Patrick Gray (Special to TechRepublic) 翻訳校正: 村上雅章 野崎裕子

2013-01-25 07:30

#7:驚くべき可能性

 またIoTによって、人に関わることに対する理解を深める機会が創出されるという、あまり商業的でない応用事例も考えられる。食料品や重要な医薬品の追跡といったありがちなものか、あるいはアイデアやトレンドがさまざまなコミュニティーを越えてどのように広がっていくのかというちょっとした実験であるかどうかにかかわらず、使う人とのやり取りを識別し、1カ所に情報を集積できる「スマート」で追跡可能なデバイスによって、驚くほどの可能性がひらけてくる。

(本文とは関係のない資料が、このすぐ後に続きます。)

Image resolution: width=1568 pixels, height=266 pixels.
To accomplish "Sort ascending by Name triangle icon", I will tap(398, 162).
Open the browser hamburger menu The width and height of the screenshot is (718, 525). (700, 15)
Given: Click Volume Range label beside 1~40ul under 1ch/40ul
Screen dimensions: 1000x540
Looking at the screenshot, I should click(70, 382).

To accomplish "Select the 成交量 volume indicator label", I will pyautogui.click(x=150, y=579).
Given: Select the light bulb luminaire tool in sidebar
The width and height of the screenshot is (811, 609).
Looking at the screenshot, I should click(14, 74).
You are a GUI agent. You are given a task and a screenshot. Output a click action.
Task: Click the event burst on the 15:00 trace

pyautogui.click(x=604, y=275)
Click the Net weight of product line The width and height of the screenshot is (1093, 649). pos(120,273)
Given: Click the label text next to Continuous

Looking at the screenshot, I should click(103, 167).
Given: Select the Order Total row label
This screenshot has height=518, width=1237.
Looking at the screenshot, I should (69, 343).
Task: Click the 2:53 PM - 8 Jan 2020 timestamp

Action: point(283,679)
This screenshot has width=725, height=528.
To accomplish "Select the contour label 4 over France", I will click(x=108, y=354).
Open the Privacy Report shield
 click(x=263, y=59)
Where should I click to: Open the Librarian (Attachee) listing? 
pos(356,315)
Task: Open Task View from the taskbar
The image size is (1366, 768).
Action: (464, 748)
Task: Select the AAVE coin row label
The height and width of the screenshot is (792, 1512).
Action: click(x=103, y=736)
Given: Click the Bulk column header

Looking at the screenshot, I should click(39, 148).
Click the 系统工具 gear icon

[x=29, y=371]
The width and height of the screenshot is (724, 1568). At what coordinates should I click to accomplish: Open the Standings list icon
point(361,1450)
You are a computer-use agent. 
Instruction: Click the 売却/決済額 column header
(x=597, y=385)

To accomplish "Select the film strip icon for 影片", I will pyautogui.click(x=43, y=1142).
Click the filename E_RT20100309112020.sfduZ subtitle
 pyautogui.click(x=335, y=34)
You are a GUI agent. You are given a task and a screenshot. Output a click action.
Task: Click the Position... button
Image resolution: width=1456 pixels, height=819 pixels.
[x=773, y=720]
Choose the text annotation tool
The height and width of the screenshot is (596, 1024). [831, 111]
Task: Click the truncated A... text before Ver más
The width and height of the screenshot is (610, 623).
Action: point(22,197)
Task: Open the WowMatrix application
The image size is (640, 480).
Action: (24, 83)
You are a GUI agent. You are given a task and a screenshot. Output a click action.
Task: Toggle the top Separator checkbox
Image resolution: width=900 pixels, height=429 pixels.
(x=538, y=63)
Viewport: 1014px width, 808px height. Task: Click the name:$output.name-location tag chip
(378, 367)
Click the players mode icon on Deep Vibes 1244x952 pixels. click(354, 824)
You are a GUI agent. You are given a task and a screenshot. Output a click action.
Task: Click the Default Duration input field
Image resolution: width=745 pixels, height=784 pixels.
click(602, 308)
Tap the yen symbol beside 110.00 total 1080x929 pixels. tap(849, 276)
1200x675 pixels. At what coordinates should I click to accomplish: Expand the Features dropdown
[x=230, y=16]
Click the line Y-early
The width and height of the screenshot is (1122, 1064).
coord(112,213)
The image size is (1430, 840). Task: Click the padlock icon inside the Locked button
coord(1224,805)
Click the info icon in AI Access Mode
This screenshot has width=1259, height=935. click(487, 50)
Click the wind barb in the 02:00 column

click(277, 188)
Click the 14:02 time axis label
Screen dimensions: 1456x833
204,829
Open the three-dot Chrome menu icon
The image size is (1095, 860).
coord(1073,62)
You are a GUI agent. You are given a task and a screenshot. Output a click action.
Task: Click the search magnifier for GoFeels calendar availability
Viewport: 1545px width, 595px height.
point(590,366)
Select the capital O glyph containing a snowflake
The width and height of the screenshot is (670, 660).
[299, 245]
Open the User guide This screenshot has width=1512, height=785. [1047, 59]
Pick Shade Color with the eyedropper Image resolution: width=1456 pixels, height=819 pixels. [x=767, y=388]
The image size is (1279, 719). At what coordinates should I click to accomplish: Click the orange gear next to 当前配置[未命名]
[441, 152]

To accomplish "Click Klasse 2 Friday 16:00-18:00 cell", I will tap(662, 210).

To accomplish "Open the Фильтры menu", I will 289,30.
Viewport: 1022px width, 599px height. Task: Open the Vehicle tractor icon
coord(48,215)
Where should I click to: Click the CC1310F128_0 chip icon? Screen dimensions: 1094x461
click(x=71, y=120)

 これらはIoTの応用事例として考えられるもののうちの、ごく一部でしかないものの、このテクノロジを阻むものがないわけではない。そういったもののうちの2つを以下に挙げる。

#8:スマートな「モノ」の拡散に伴う問題

 最近のある新聞記事において、今はやりのフィットネス腕時計からフィットネス関係のポータルサイトに心拍数のデータがアップロードされることの法的是非について論じられていた。こういったデバイスが日用品のような価格で入手できるという点を考えた場合、筆者のようにやる気のないスポーツ愛好家であったとしてもトレーニング中の心拍数データを記録し、フィットネス関係のポータルサイトにアップロードすることで、トレーニングの指針や自身のフィットネス効果のほどをフィードバックとして得られるようになる。同記事によると、こういったデータは医療情報にあたるとして政府の規制当局が関心を示しており、従来の医療記録と同じ規則を適用すべきかについて問題提起しているという。あなたが人気の高いフィットネス製品を販売する中小企業を経営していると想像してほしい。この場合、政府はあなたの会社を医療機器メーカーとして扱おうとするわけだ。これは問題になるかもしれない。

#9:悪魔は細部に潜んでいる

 IoTデバイスでは、従来の製品とは異なるさまざまな制約条件が組み合わされることになる。あなたの会社はITやテクノロジの管理能力を既に有しているかもしれないが、すべての製品の奥深くにITの力を埋め込むための準備ができているだろうか?ファームウェアのアップデートに失敗し、製品がまともに使えなくなった時、社内の電子メールユーザーを普段サポートしているIT部門は、大量の電話照会に対応できるだろうか?法務部門は集団代表訴訟や、政府規制に対するコンシューマーの反発に対処する準備ができているだろうか?インターネット接続用のチップを製品に組み込めるからといって、そうするべきだという理由にはならないのである。